While the accompaniment was ending he put his hand casually into his pocket; and it seemed as if he had been carrying eggs in it and they had broken and his hand had become all covered with muckâwas this play-acting? The only certain thing was that he began to pull out of his pockets vast sums of money, bunch after bunch of bank-notes, ten-kronur bills, fifty-kronur, hundred-kronur bills;
*
and in a sudden fit he began to tear the notes in two, crumpling up the pieces and throwing them on the floor and grinding them down like a man killing an insect. Then he sat down and lit himself a cigarette.
The god Brilliantine continued to play until the postlude was finished. The organist first laughed, rather affectionately, then fetched a brush and dustpan and swept the floor, emptied the dustpan into the fire, thanked them for the song, and offered more coffee. The twins had woken up and started crying.
THEOLOGICAL NIGHT-WALK
The atom poet drove away in the Cadillac, that aristocratic car the like of which I had never seen. The god Brilliantine was left behind with the crying twins; and myself.
“Now I shall see you home,” he said.
“Would it not be more like it for me to help you with the twins?” I said.
“Leave them to themselves,” he said.
“Whose are these twins, if I may ask?” I said. “Aren't they yours?”
“They are my wife's,” he said.
“Well, anyway,” I said, “there's no sense in letting them cry.”
I tried as far as I could to console the poor things out there in the street in the drizzle in the middle of the night. A crowd of drunks gathered round us. After a little while the mites went to sleep. I wanted to go off on my own then, but it turned out that the god and I were going the same way westwards.
When we had walked for a while along the road I could not restrain myself from asking, “Was that real money, or was it fake?”
“There is no such thing as real money,” he said. “All money is fake. We gods spit on money.”

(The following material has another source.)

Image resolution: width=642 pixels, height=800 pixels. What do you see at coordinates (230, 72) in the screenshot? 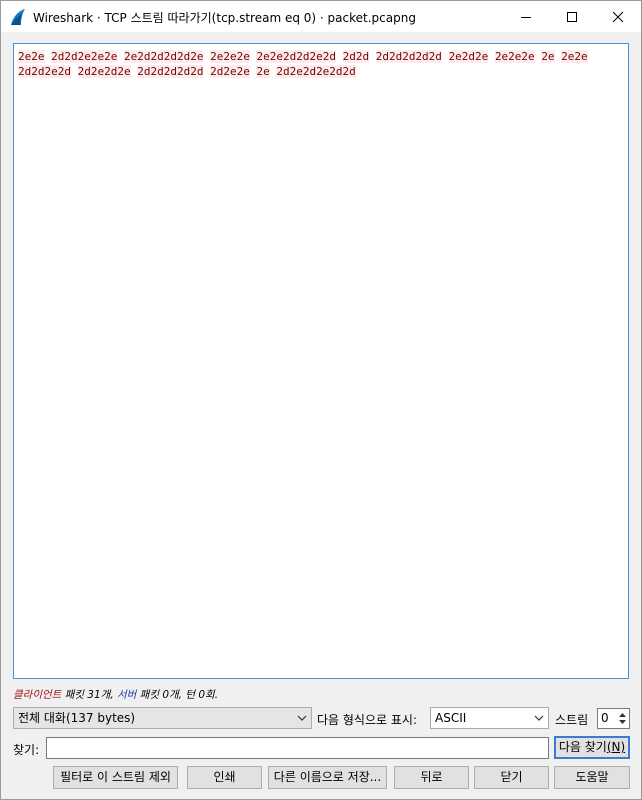
I see `stream-segment: 2d2e2e` at bounding box center [230, 72]. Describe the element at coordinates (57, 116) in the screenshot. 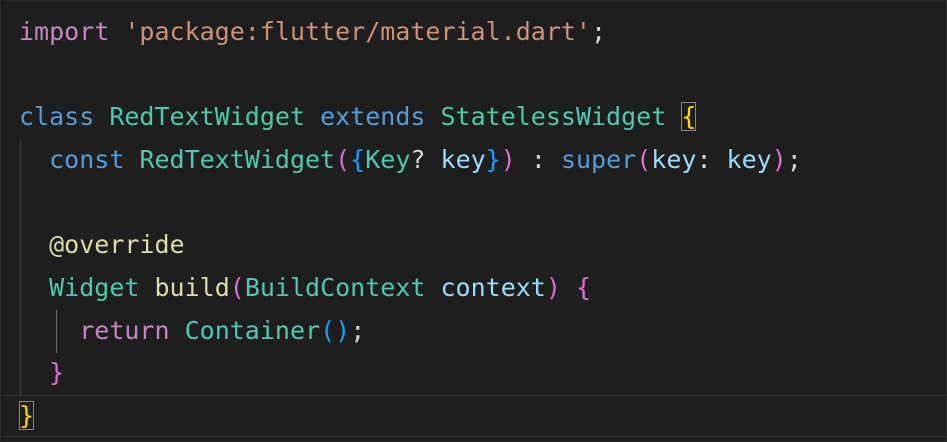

“But the atom poet must surely be well off to be driving such a cat.”
“All those who know how to steal are well off,” said the god. “All those who don't know how to steal are badly off. The problem is to know how to steal.”
I wanted to know where and how that little poet had stolen that huge car.

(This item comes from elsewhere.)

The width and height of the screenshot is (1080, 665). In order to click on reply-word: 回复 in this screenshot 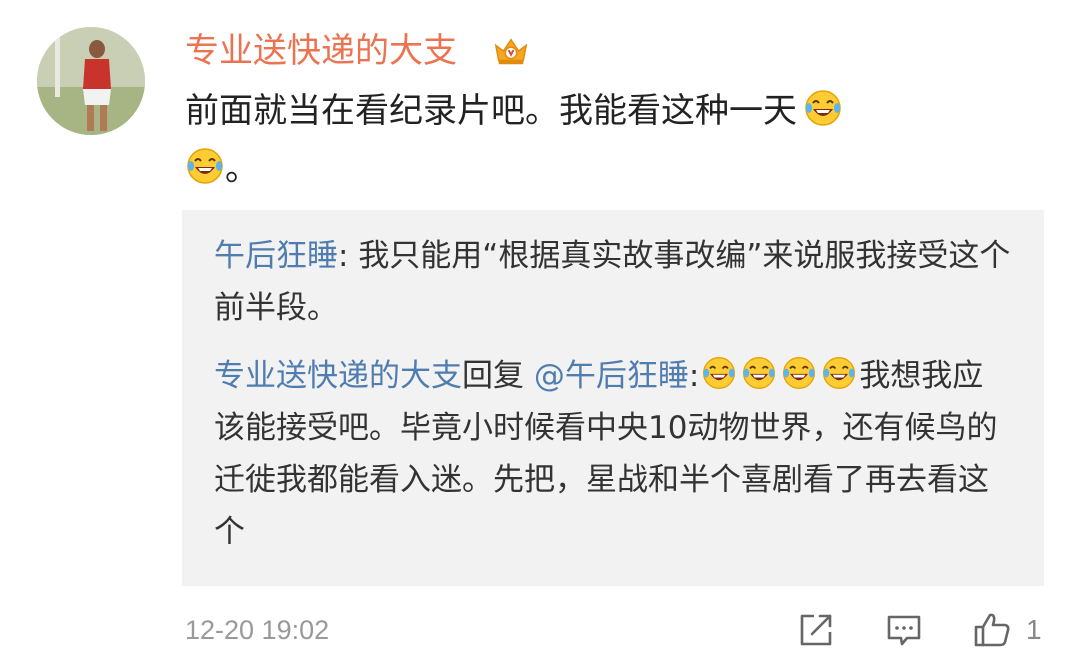, I will do `click(493, 376)`.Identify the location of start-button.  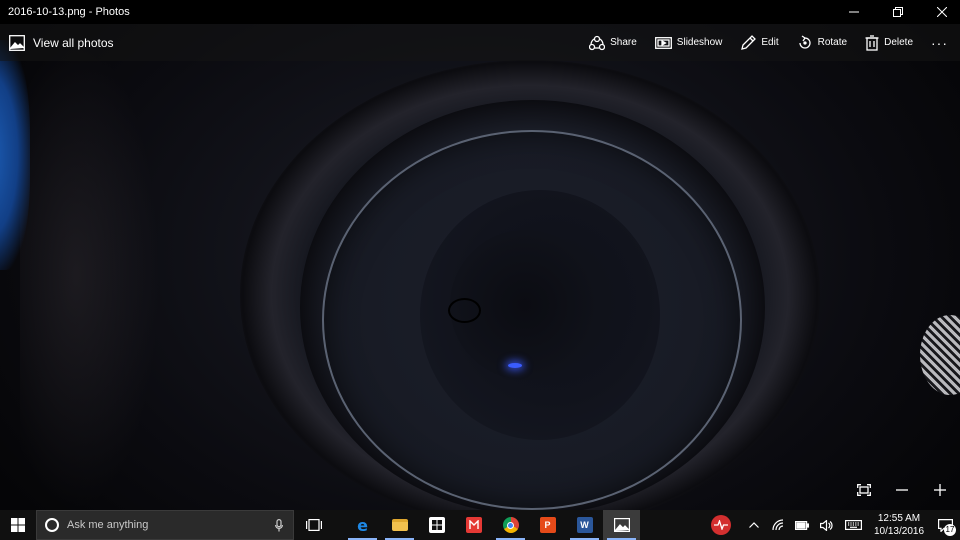
(18, 525).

“From whom but our master, Pliers?” said the god. “What, you haven't heard of Pliers? Two Hundred Thousand Pliers? F.F.F.? The man who sits in New York and fakes the figures for the joint-stock company Snorredda and the rest? And wrote an article in the papers about the next world and built a church in the north?”

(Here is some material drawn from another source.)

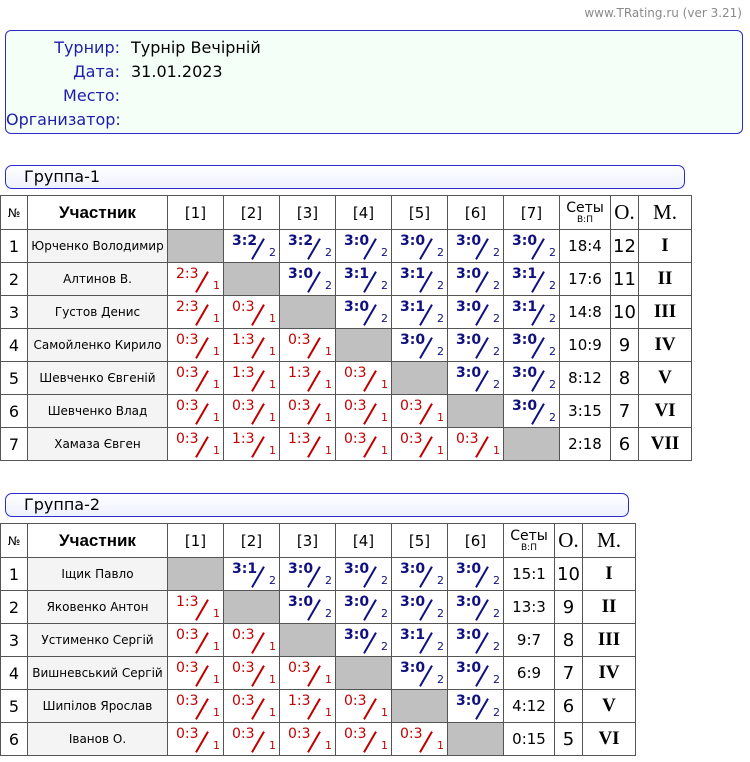 The width and height of the screenshot is (750, 762). I want to click on place-value: V, so click(665, 378).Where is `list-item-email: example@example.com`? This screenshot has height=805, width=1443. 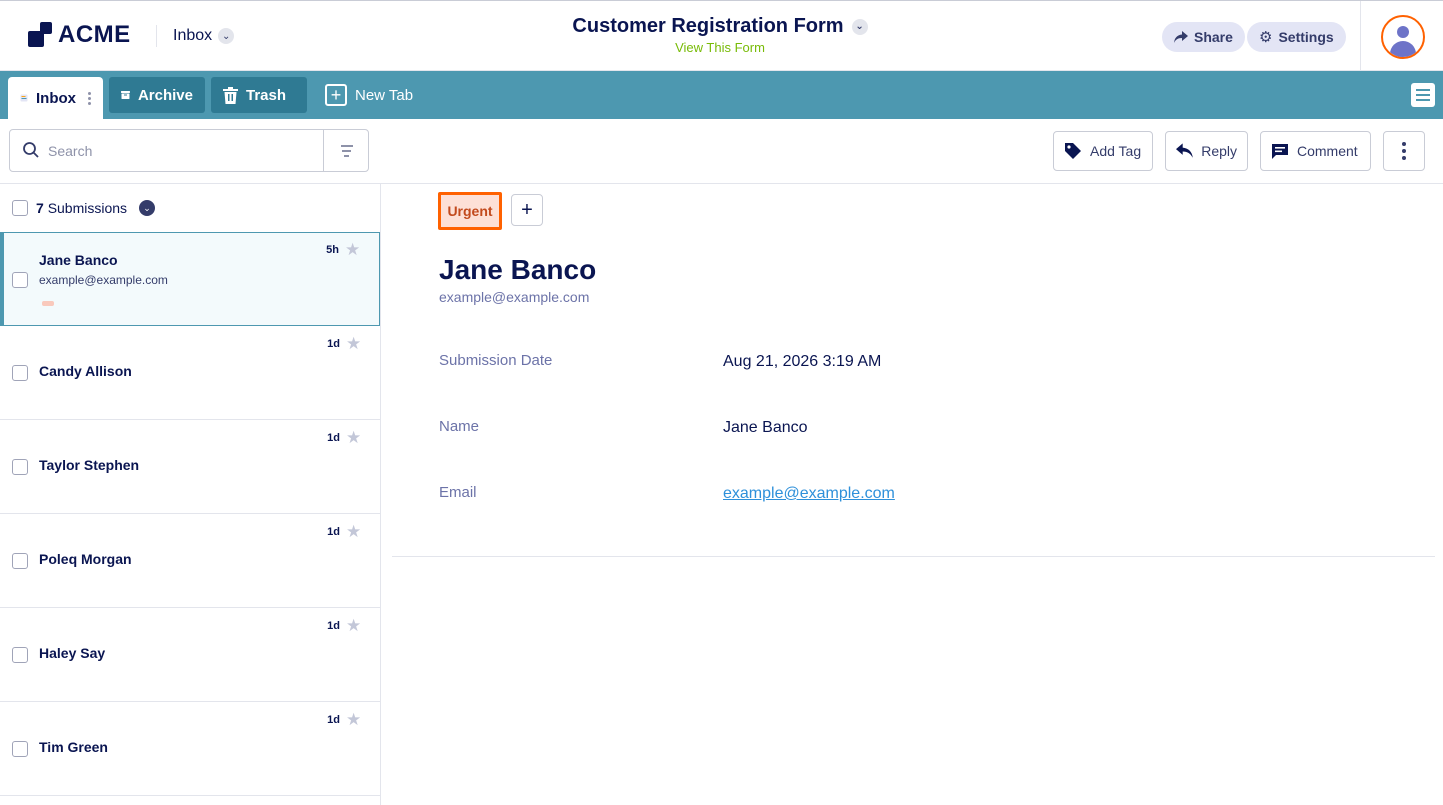 list-item-email: example@example.com is located at coordinates (104, 280).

“You must forgive me if I'm a little slow in the uptake,” I said. “I'm from the country.”
“There's no difficulty in understanding it,” he said. “F.F.F.: in English, the Federation of Fulminating Fish, New York; in Icelandic, the Figures-Faking-Federation. One button costs half an eyrir over there in the west, but you have a company in New York, the F.F.F., which sells you the button at two kronur and writes on the invoice: button, two kronur. You make a profit of four thousand per cent. After a month you're a millionaire. You can understand that?”
Suddenly we heard someone hailing us, and a man came running up behind us, bare-headed. It was the organist.
“Sorry,” he said, out of breath with running. “I forgot something. I don't suppose one of you could possibly lend me a krona?”
The god found nothing in his pockets, but I had a krona in my coat-pocket and let the organist have it. He thanked me and apologized and said that he would repay me the next time: “You see, I need to buy myself fifty grams of boiled sweets tomorrow morning,” he said. Then he bade us goodnight and left.
We walked on in silence for a while with the pram, and now it was past midnight. I was busy with my thoughts, trying to fathom the night's events, until my companion said, “Don't you think I'm rather different from other men, actually?”
He was certainly very handsome and must undoubtedly have charmed many girls with those piercing eyes and that moist murderer's smile, but somehow he had no effect on me at all; I scarcely even heard him when he was saying something.